* _Passage_
Segment Open
The second son of a Berwickshire farmer, Fairbairn was born at Hallyburton on 28 January 1805. He studied at Edinburgh University from 1818 to 1826, moving to Orkney to work as a tutor. During this time he became a German and Hebrew scholar, and was called to be the first minister of the new “Extension” Church in Bridgeton before moving to Salton, East Lothian.

The Disruption saw him take a lead in organising the Free Church Presbytery of Haddington, while retaining the friendship of co-presbyters who opposed him in ecclesiastical policy. In 1853 he was appointed to the chair of theology in Aberdeen, and in 1856 he became principal at the Free Church College in Glasgow.

His published work stretched from his 1845 “Typology of Scripture” to his posthumous “Pastoral Theology”. His work was regarded as neither brilliant nor original, but patient and careful. He died on 6 August 1874.

PATRICK FAIRBAIRN was the second son of a Berwickshire farmer. He was born at Hallyburton, in the parish of Greenlaw, on the 28th of January, 1805, and in due time was sent to the parish school to be prepared for the University. Like many another Scotch boy, he began his college career at a very early age; he matriculated in Edinburgh in November, 1818, before he had seen his fourteenth birthday. The lad was too young to profit much by university lectures, nor were the professors, in his college days, men likely to kindle the sacred fire in the breasts of students of any age. Christopher North, it is true, was delivering brilliant orations in the moral philosophy class-room, and Leslie was sustaining the scientific reputation of the University, but their colleagues were respectable nobodies. Young Fairbairn attended the classes, paid the fees, did his allotted tasks, and taught himself. The lad’s real teacher, a man called Hay, lived in the quiet village of Gordon, kept a small shop, collected a library of choice books in literature and philosophy, and poured out his information to young men who came to his little parlour to enjoy his conversation. The Divinity Hall was even duller than the Arts Faculty. Good Dr. Brunton had kindly words and kindlier deeds for the young men who came to his classes, but he did not teach them much Hebrew, and exegesis was then a thing unknown.
Segment Closed
* _Problem set_
**1.** Decide whether each statement below agrees with the Fairbairn passage. For each, answer yes or no and quote the deciding words. (a) Fairbairn matriculated at Edinburgh before turning fourteen. (b) Fairbairn became principal of the Free Church College in Glasgow in 1853. (c) His work was regarded as brilliant and original.
**2.** Reproduce word for word the portion of the Fairbairn passage starting at "The second son of a Berwickshire farmer, Fairbairn" and ending at "Salton, East Lothian.".

* _Dataset excerpt_
Segment Open
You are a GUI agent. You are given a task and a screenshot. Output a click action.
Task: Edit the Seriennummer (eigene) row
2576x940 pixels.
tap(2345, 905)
Segment Closed
* _Answers for the tasks_
**1.**
(a) Yes: "he matriculated in Edinburgh in November, 1818, before he had seen his fourteenth birthday."
(b) No: "In 1853 he was appointed to the chair of theology in Aberdeen, and in 1856 he became principal at the Free Church College in Glasgow."
(c) No: "His work was regarded as neither brilliant nor original, but patient and careful."

**2.**
The second son of a Berwickshire farmer, Fairbairn was born at Hallyburton on 28 January 1805. He studied at Edinburgh University from 1818 to 1826, moving to Orkney to work as a tutor. During this time he became a German and Hebrew scholar, and was called to be the first minister of the new “Extension” Church in Bridgeton before moving to Salton, East Lothian.